Domenica 10 maggio abbiamo concluso il cammino di spiritualità che con i giovani della nostra zona pastorale quest’anno abbiamo vissuto nella nostra Casa di Preghiera di Paitone.
Ci siamo ritrovati presso il Santuario Mariano che i frati minori custodiscono a Rezzato un grosso centro vicino a noi. E’ stata una serata all’insegna della testimonianza di fede: suor Rosa e suor Luisa, invitate speciali per l’occasione, hanno condiviso con noi la loro esperienza di questi anni di disponibilità alla chiamata del Signore: “So in chi ho posto la mia fiducia” è lo slogan che accompagna questo anno di attività vocazionale e sul quale le sorelle hanno intessuto la loro testimonianza di vita. E’ evidente, infatti, che la modalità della testimonianza sembra essere oggi la più feconda per toccare il cuore dei giovani e aprirli alla fiducia verso Colui che, chiamando, rende capaci di risposte generose e durature. E, rivelandoci a loro come destinatarie della fiducia di Dio, possiamo stimolarli ad una consapevolezza sempre maggiore: la fiducia che Dio nutre nei nostri confronti rende possibile la nostra risposta, ci rende capaci del gesto coraggioso e deciso di chi lascia tutto e si abbandona all’azione dello Spirito Santo.

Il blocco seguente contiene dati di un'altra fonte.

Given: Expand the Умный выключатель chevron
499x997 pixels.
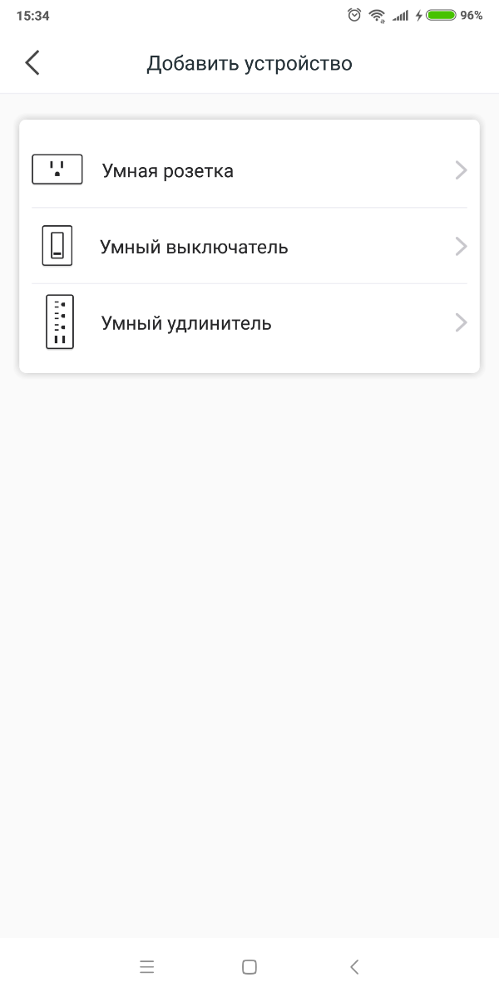Looking at the screenshot, I should [x=462, y=247].
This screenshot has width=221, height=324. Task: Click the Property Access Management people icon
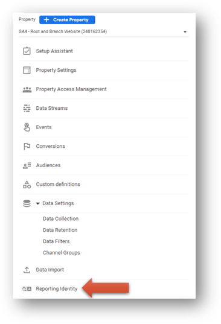(27, 89)
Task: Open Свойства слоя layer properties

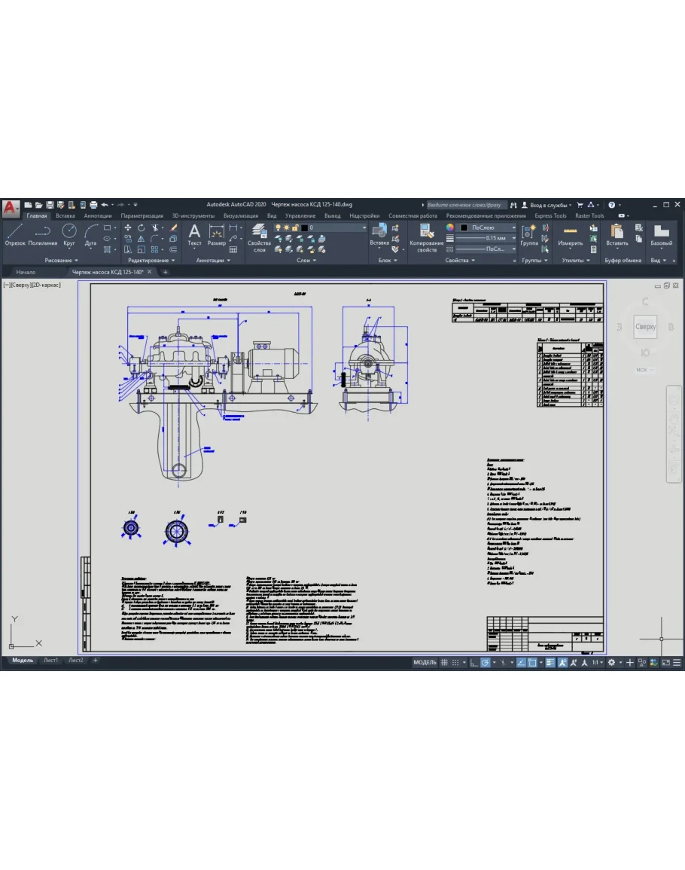Action: click(x=260, y=237)

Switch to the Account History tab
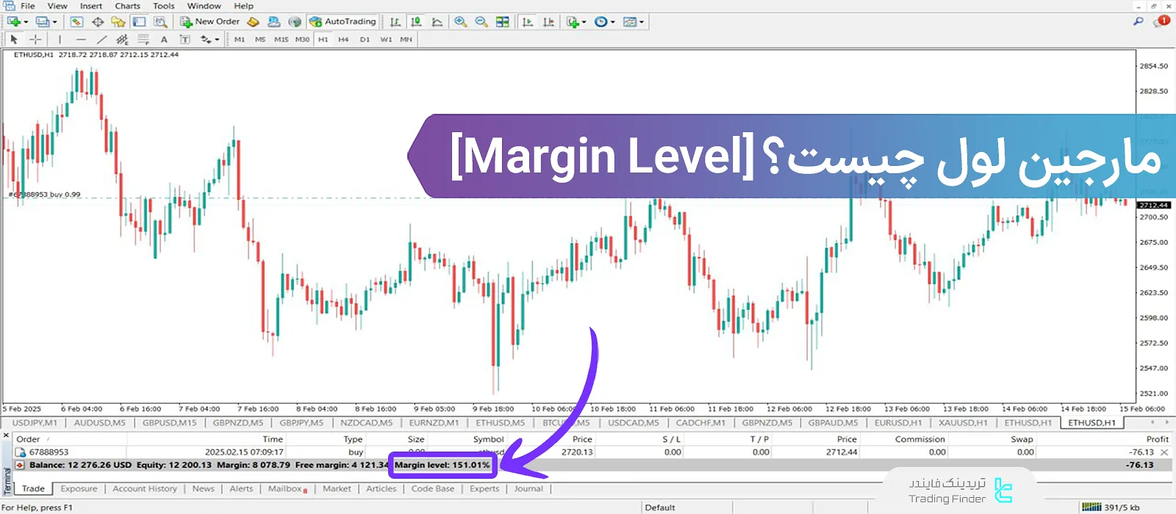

E a noi, animatrici vocazionali, chiamate ad accompagnare giovani che hanno difficoltà a fare scelte decisive nella loro vita, attanagliati come sono dalla paura, lo slogan paolino ispira forza e speranza: tentate di lasciarci prendere dallo scoraggiamento dinanzi agli apparenti insuccessi della nostra azione, ci piace pensare che quest’anno sia possibile, “giovani e vecchi” insieme, realizzare un “pellegrinaggio di fiducia” per le strade della vita, pronti a scoprire e far crescere i tanti semi di vocazione che a piene mani, ancora oggi, il Signore semina.
Prossimo appuntamento sarà proprio il pellegrinaggio che le Diocesi Lombarde hanno previsto al termine di questo anno di “Agorà” dei giovani: ci ritroveremo ancora tutti a Caravaggio il 30 e 31 maggio per la Veglia di preghiera in attesa della Pentecoste e per l’esperienza di comunione con tanti altri giovani della nostra regione. A Maria, Madre dei giovani, affidiamoli questi nostri fratelli/sorelle nel loro cammino di discepolato e di scoperta del progetto di Dio su ognuno, e accompagniamoli con affetto sincero e con autentica disponibilità.